Ante o exposto, resta claro a não ocorrência de violação dos dispositivos presentes no ordenamento jurídico pátrio, à proporção que, mesmo considerando o lapso temporal e o fato de a empresa não ter sido citada anteriormente, ou encontrados bens, não justifica a alegação posta, visto que, houve tentativa de citação, a qual restou infrutífera.
Isto posto, é possível verificar que não houve retorno do AR citatório (ID 257854081), ENTRETANTO, houve diligência de citação por Oficial de Justiça, resultando em ineficaz (ID 257854086), com a certificação do mesmo que deixou de citar em razão da empresa estar em local não sabido, caracterizando em falha por parte do contribuinte, por ser obrigação do mesmo manter endereço atualizado perante o seu cadastro.
IV.
DA PRESCRIÇÃO DIRETA E INTERCORRENTE Com esteio na alegação despertada pelo Executado perante a ocorrência da Prescrição, leva-se em consideração 2 pontos distintos, sendo o primeiro com relação a prescrição direta, sendo este tema encontrado no artigo 174 do CTN e, conforme a presente norma, o despacho inicial do juiz que ordena a citação interrompe a prescrição direta.
O segundo ponto a considerar versa sobre a possível ocorrência da Prescrição Intercorrente.
De modo inicial, observa-se o disposto no artigo 40 da LEF: Art. 40 - O Juiz suspenderá o curso da execução, enquanto não for localizado o devedor ou encontrados bens sobre os quais possa recair a penhora, e, nesses casos, não correrá o prazo de prescrição. § 1º - Suspenso o curso da execução, será aberta vista dos autos ao representante judicial da Fazenda Pública. (grifo nosso) § 2º - Decorrido o prazo máximo de 1 (um) ano, sem que seja localizado o devedor ou encontrados bens penhoráveis, o Juiz ordenará o arquivamento dos autos. § 3º - Encontrados que sejam, a qualquer tempo, o devedor ou os bens, serão desarquivados os autos para prosseguimento da execução. § 4° Se da decisão que ordenar o arquivamento tiver decorrido o prazo prescricional, o juiz, depois de ouvida a Fazenda Pública, poderá, de ofício, reconhecer a prescrição intercorrente e decretá-la de imediato. (Incluído pela Lei nº 11.051, de 2004) § 5° A manifestação prévia da Fazenda Pública prevista no § 4° deste artigo será dispensada no caso de cobranças judiciais cujo valor seja inferior ao mínimo fixado por ato do Ministro de Estado da Fazenda. (Incluído pela Lei nº 11.960, de 2009) Por oportuno, o artigo supracitado revela que para reconhecimento da prescrição intercorrente, diante de não ser encontrado o devedor ou bens para a penhora, faz-se necessário a Suspensão processual por 1 ano pelo magistrado, e nesse caso, não percorrerá o prazo de prescrição.
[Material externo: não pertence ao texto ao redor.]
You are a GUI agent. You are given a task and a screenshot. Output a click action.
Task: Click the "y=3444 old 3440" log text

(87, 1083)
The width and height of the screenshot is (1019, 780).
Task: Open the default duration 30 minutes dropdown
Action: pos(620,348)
Somente após 1 ano na mesma situação, os autos são arquivados, e a partir daí, transcorrido o prazo prescricional, o juiz reconhece a prescrição intercorrente (5 anos), decidindo de imediato.
Resumidamente, houve fornecimento à executada, de dados para que possa satisfazer o crédito e/ou efetuar a sua defesa, situação na qual não se pode falar em inexigibilidade, tampouco em ocorrência da prescrição e violações, por não ter ocorrido a suspensão processual pelo artigo 40 da LEF, requisito exigido para posterior reconhecimento da prescrição intercorrente.
V.
DISPOSITIVO Por tudo quanto exposto e por tudo mais que dos autos consta, REJEITO A EXCEÇÃO DE PRÉ-EXECUTIVIDADE, tendo em vista que, a certidão de dívida ativa preenche os requisitos legais exigidos (art. 202, do CTN; art. 2º, §§ 5º e 6°, da Lei Federal n° 6.830/1980), indicando os elementos necessários e indispensáveis, o que estabelece a presunção de certeza, liquidez e exigibilidade, bem como foi constatado a inocorrência da prescrição, diante dos pressupostos e atos necessários que antecedem o reconhecimento.
Por conseguinte, INDEFIRO POR ORA, a solicitação de redirecionamento constante na petição de ID 439909625, uma vez que, diante do Comprovante de Situação Cadastral, é possível certificar-se de que a empresa permanece ativa, não justificando, num primeiro momento o redirecionamento para a pessoa dos sócios.
Portanto, DETERMINO o prosseguimento da execução, nos termos da lei, com diretriz para que seja realizada a Penhora online nas contas do Executado (CNPJ 09.***.***/0001-65), tendo em vista que, houve manifestação do mesmo, apreciando-se a evidência de comparecimento do réu para defesa, dada a formalidade, suprindo assim, o ato citatório.
Publique-se.
Registre-se.
Intimem-se.
Lauro de Freitas, BA, 06 de agosto de 2024.
CRISTIANE MENEZES SANTOS BARRETO Juíza de Direito -
06/08/2024 19:50
Expedição de decisão.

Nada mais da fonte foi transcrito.